◆ **Material provided**:
** START **
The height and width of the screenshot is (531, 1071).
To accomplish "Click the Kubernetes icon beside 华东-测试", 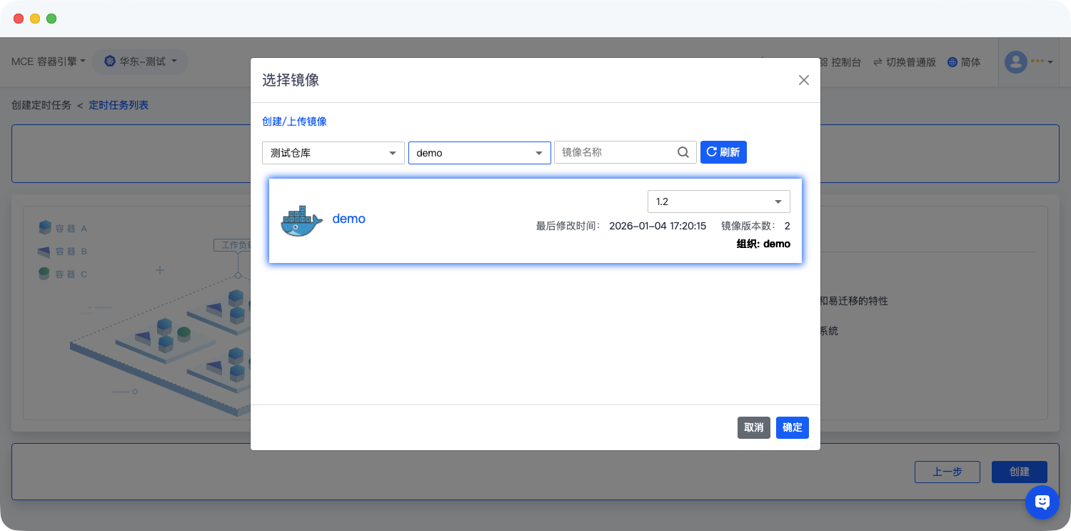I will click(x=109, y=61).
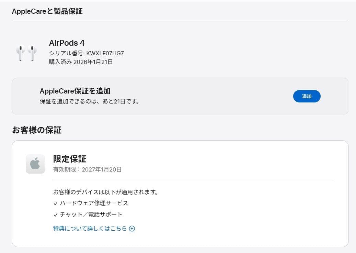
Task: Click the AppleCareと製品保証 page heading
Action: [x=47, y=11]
** END **
** START **
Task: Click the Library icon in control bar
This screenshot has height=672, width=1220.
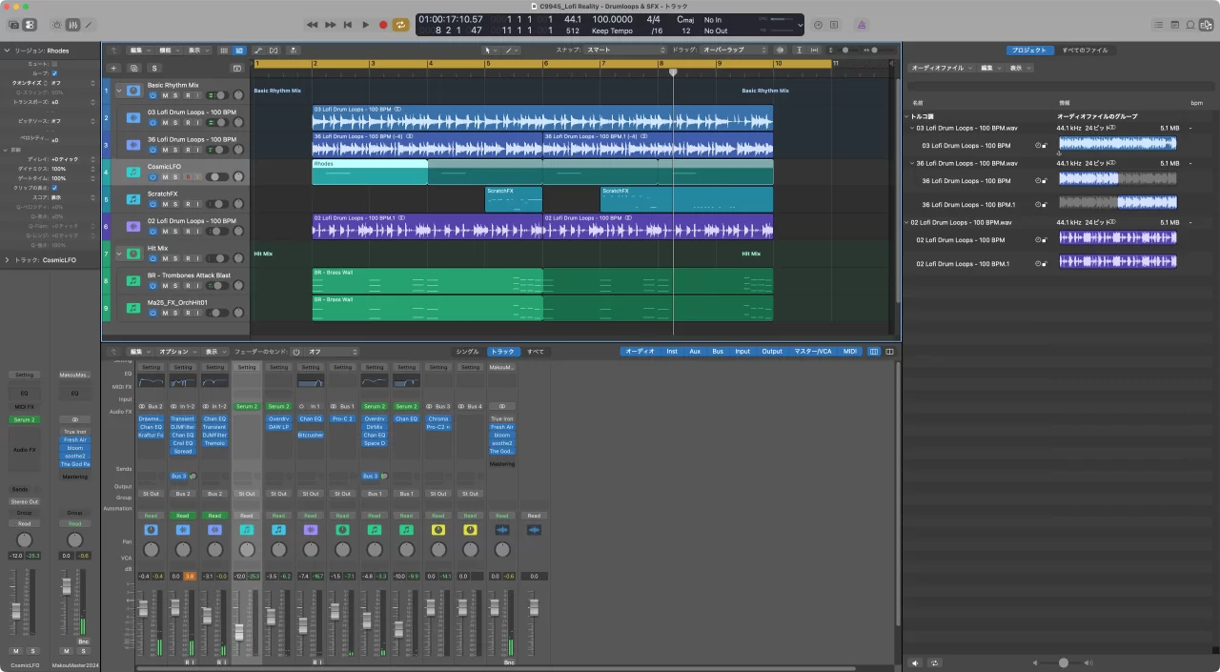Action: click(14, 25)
** END **
** START **
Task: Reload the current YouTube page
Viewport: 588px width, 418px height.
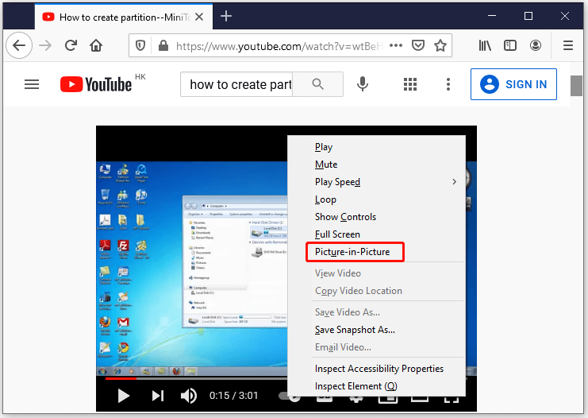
** END **
◆ **Written task**: Update the records starting at the line that contains "Task: Reload the current YouTube page" and ending with the line that contains "Viewport: 588px width, 418px height.": swap "Reload" for "Refresh" and keep everything else the same.

◆ **Solution to the exercise**:
Task: Refresh the current YouTube page
Viewport: 588px width, 418px height.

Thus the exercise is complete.